Due to the continuous high buybacks and dividends, Apple's net assets remain at a low level, resulting in a particularly high ROE, reaching 172.0% in the 2023 fiscal year.

Warren Buffett once said that in the long run, stock returns are consistent with a company's ROE. Apple's high ROE also increases its attractiveness to investors. Behind this, a large part is contributed by continuous buybacks and dividends.

Therefore, in every new performance report, we can focus on the buybacks and dividends for each quarter. As long as this data remains steadily increasing, it is a good sign and can provide a certain degree of long-term support to the stock price.

Having seen this, you may have some new insights on how to read Apple's performance. It is worth noting that for many star companies, each performance release may represent a rare trading opportunity for different types of investors.

For example, if an investor reads the past performance and combines it with the latest developments and feels that a company's latest performance will release some positive signals and be bullish for the short-term stock price, the investor may consider buying the underlying stock or buying call options.

On the other hand, if an investor believes that a company's latest performance will not be optimistic and will put pressure on the short-term stock price, the investor may consider short selling through margin trading or buying put options.

Of course, if an investor finds that the direction of a company's performance is unclear, but the stock price may experience significant fluctuations after the performance announcement, the investor may consider leveraging the volatility of its stock price and implement a straddle strategy by buying both call and put options to seize potential opportunities.

In conclusion:

First, for Apple's performance, the changes in the company's iPhone sales volume and market share are the foundation, the cornerstone of all business. If the foundation is unstable, it will not be conducive to its long-term stock price.

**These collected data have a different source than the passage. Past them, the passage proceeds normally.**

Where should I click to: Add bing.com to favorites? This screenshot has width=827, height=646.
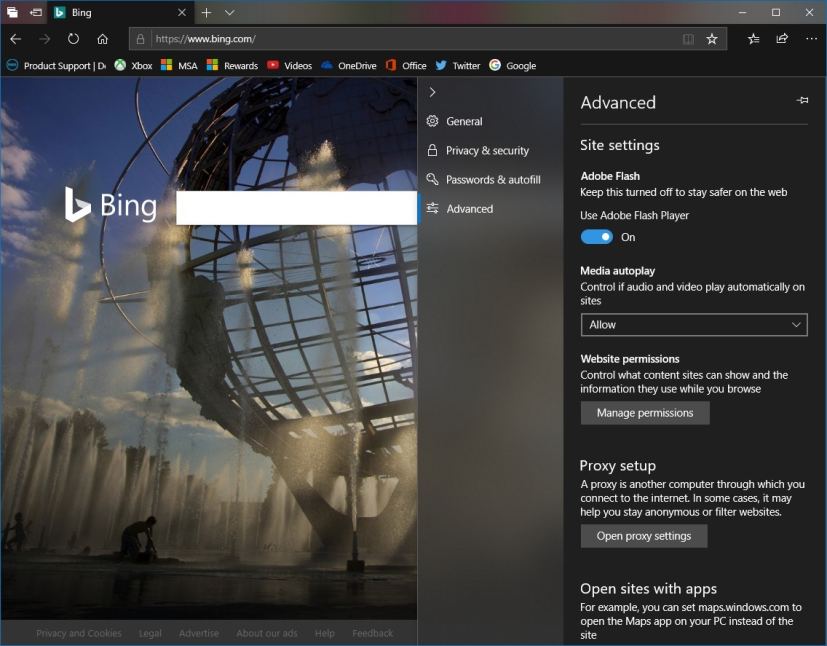pos(712,39)
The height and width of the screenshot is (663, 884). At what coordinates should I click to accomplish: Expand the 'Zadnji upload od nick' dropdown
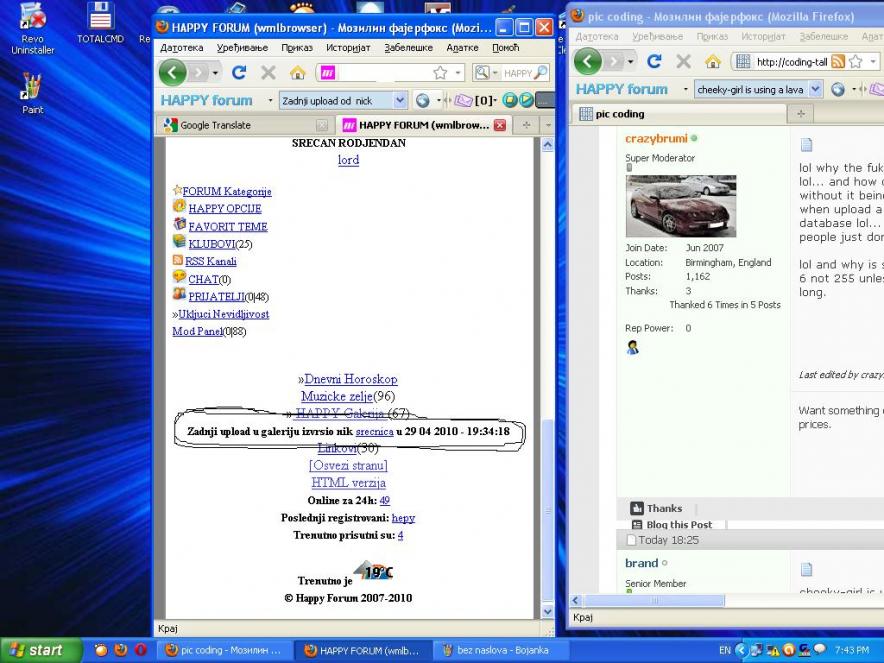click(x=399, y=100)
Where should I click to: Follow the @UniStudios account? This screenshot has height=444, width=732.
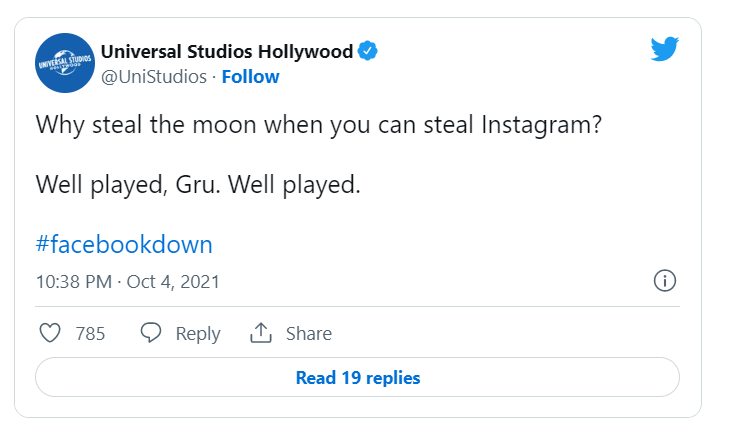coord(251,77)
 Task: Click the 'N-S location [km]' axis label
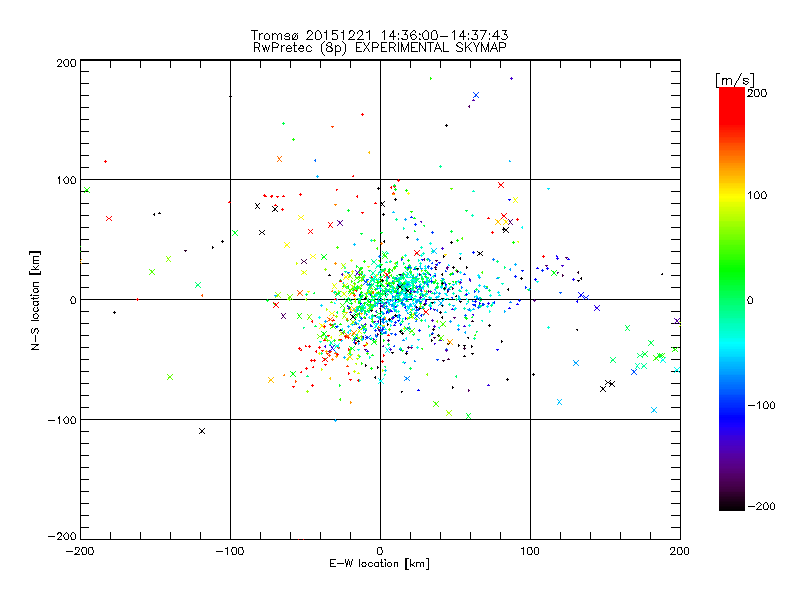[35, 300]
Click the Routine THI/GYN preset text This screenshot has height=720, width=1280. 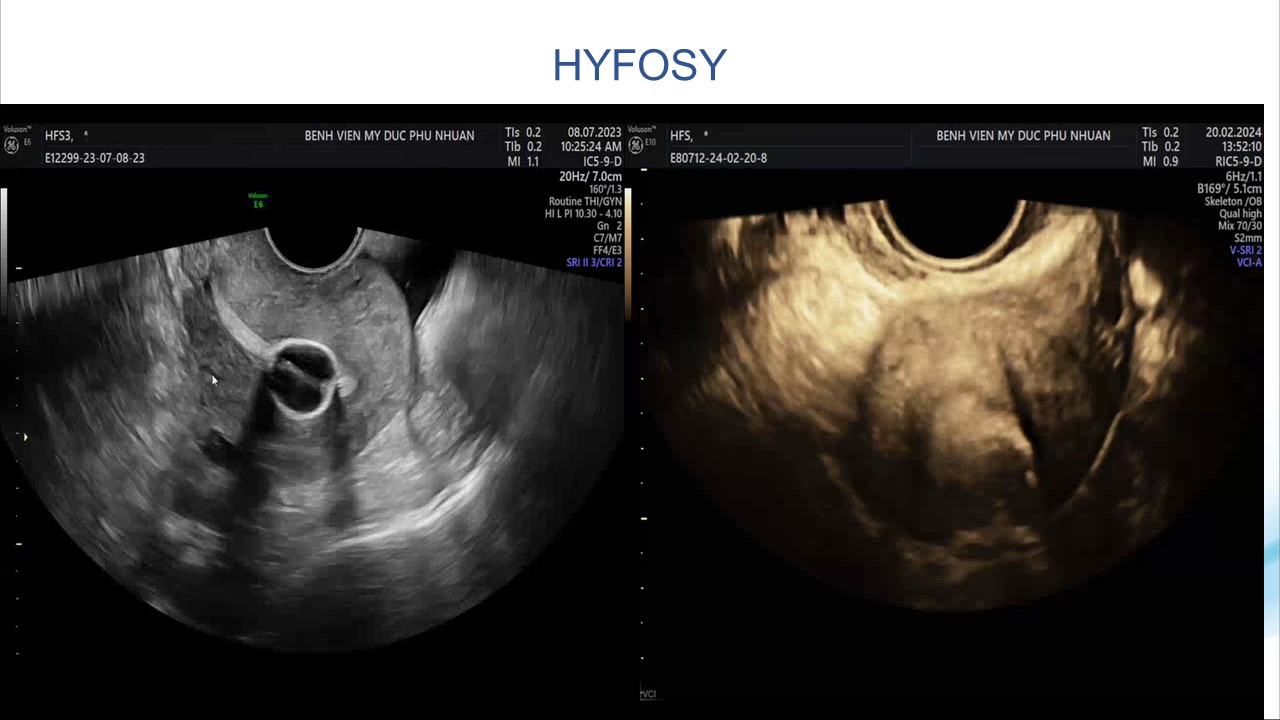[x=585, y=202]
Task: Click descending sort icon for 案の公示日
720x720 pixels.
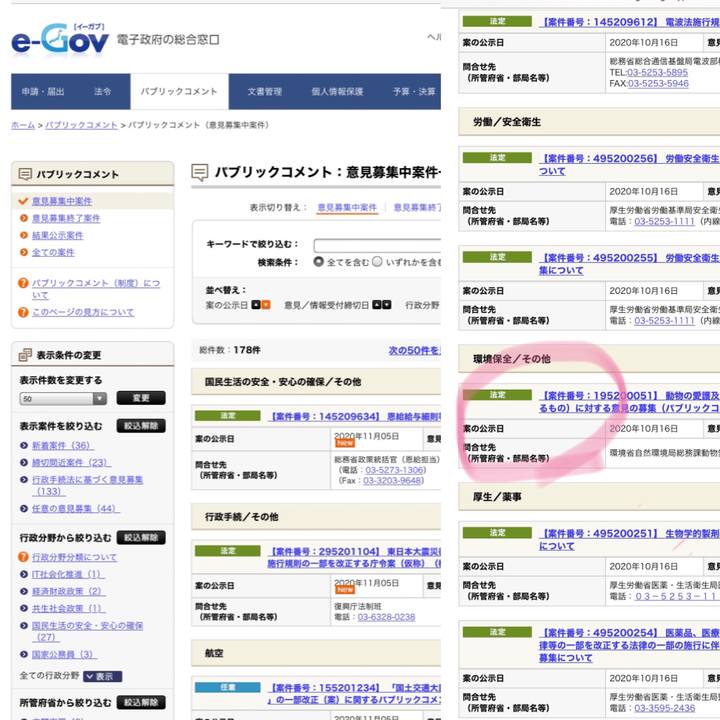Action: pyautogui.click(x=266, y=304)
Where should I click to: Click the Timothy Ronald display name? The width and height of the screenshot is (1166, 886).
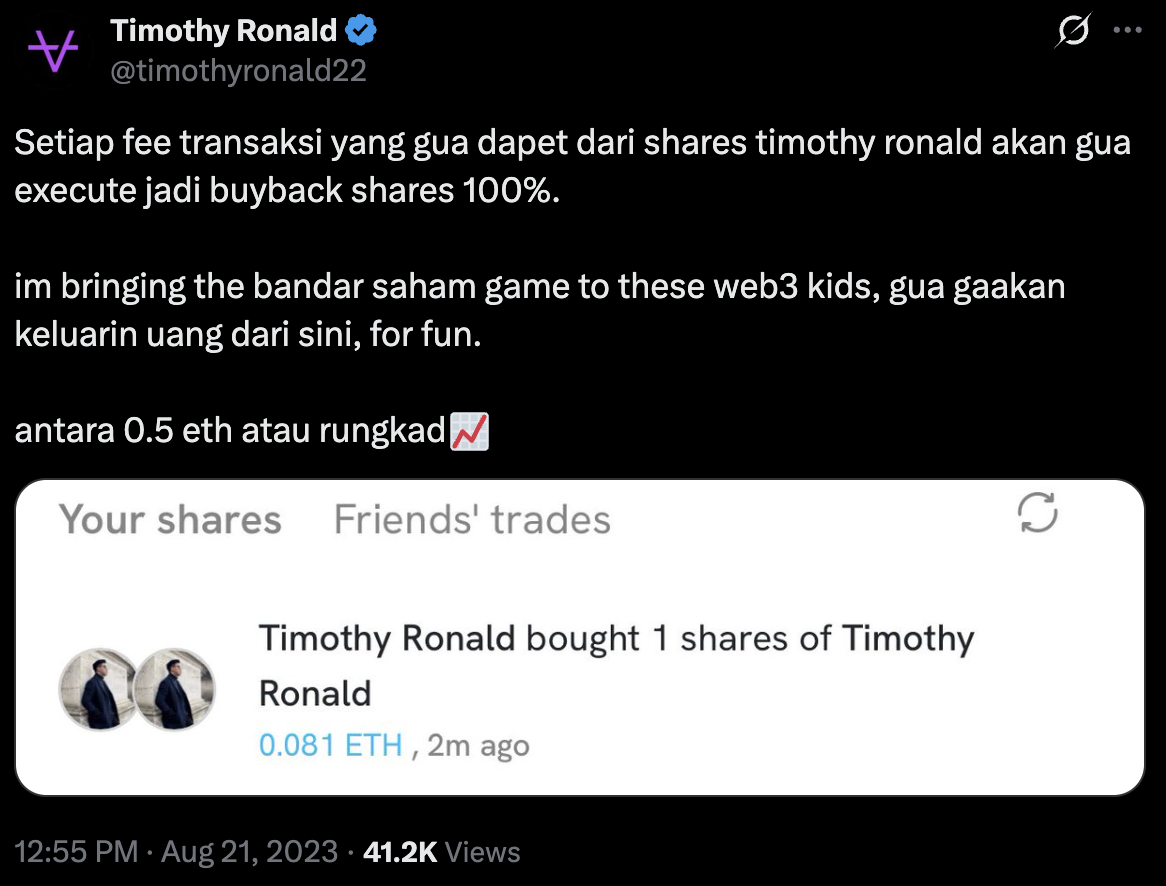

Second, the company's high level of gross margin is a concentrated manifestation of its moat. If the gross margin weakens, it may also create pressure on the stock price.

Third, the company's service business is an important growth point. We can focus on whether it can continue to maintain a high growth rate in the future.

Fourth, Apple's buyback and dividends are important support for the stock price. We can pay attention to the trend changes in this data.

Each time the company releases its performance, it may bring potential trading opportunities. Investors can consider suitable trading instruments based on their individual risk tolerance.

The translation is provided by third-party software.


The above content is for informational or educational purposes only and does not constitute any investment advice related to Futu. Although we strive to ensure the truthfulness, accuracy, and originality of all such content, we cannot guarantee it.